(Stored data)
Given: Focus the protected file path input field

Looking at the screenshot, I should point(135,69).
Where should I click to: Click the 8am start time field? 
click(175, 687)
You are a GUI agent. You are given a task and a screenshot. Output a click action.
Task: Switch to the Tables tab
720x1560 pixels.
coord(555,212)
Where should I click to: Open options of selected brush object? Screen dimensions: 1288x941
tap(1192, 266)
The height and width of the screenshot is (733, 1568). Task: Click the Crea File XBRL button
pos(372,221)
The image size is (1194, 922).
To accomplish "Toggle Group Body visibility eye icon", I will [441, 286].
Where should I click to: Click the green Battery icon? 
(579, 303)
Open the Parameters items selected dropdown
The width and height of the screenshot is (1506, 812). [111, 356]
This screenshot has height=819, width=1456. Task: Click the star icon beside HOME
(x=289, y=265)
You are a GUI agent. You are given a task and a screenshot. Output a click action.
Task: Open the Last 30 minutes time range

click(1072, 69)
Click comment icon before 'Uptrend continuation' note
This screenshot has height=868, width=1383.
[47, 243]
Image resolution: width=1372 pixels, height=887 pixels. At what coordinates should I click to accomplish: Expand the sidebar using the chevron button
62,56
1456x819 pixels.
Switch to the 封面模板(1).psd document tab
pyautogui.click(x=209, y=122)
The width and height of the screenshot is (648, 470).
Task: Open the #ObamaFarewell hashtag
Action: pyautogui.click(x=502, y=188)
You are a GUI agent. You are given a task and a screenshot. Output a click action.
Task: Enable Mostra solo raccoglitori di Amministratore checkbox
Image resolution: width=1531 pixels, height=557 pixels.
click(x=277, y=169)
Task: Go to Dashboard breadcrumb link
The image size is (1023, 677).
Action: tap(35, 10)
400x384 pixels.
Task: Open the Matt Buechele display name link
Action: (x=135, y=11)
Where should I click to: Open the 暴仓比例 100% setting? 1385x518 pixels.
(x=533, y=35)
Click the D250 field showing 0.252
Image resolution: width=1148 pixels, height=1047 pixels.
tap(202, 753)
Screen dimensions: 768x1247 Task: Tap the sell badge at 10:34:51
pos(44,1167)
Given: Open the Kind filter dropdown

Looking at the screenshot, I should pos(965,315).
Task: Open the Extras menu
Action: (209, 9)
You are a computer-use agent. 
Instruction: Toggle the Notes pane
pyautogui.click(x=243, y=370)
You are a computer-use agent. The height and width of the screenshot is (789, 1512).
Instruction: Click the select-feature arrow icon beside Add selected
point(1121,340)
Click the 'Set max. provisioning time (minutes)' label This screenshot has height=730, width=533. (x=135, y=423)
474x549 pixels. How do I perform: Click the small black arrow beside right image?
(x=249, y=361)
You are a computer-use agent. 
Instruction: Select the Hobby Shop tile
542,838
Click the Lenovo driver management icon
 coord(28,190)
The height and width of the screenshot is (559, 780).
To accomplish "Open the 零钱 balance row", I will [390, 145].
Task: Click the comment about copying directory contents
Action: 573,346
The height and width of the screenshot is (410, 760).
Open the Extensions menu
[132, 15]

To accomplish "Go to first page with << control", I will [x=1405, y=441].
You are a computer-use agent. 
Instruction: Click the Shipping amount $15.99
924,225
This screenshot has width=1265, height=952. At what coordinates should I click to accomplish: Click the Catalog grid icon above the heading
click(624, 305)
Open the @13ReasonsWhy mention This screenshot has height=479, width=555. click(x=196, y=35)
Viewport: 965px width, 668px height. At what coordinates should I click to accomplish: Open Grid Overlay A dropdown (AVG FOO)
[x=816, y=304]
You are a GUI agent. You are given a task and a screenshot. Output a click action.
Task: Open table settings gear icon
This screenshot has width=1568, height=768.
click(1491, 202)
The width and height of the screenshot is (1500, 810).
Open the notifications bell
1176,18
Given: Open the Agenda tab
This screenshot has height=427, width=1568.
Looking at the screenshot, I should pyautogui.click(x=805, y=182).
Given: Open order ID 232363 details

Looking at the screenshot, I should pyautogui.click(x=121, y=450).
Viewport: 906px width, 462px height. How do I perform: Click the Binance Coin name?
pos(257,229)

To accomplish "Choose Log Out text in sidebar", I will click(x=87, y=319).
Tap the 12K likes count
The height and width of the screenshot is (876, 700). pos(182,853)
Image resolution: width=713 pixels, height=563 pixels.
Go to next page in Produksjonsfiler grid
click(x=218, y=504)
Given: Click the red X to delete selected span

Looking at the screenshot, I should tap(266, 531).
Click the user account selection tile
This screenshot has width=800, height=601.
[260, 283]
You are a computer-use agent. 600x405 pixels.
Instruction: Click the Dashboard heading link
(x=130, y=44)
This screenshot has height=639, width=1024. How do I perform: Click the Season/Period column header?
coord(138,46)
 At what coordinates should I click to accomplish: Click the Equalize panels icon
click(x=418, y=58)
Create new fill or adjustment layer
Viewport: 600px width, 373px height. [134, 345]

- **SET EXERCISE**: Copy out every line of the records above, from the very first one down to the line containing "tap(1192, 266)", with both ends included.

- **FULL OUTPUT**:
Given: Focus the protected file path input field

Looking at the screenshot, I should point(135,69).
Where should I click to: Click the 8am start time field? 
click(175, 687)
You are a GUI agent. You are given a task and a screenshot. Output a click action.
Task: Switch to the Tables tab
720x1560 pixels.
coord(555,212)
Where should I click to: Open options of selected brush object? Screen dimensions: 1288x941
tap(1192, 266)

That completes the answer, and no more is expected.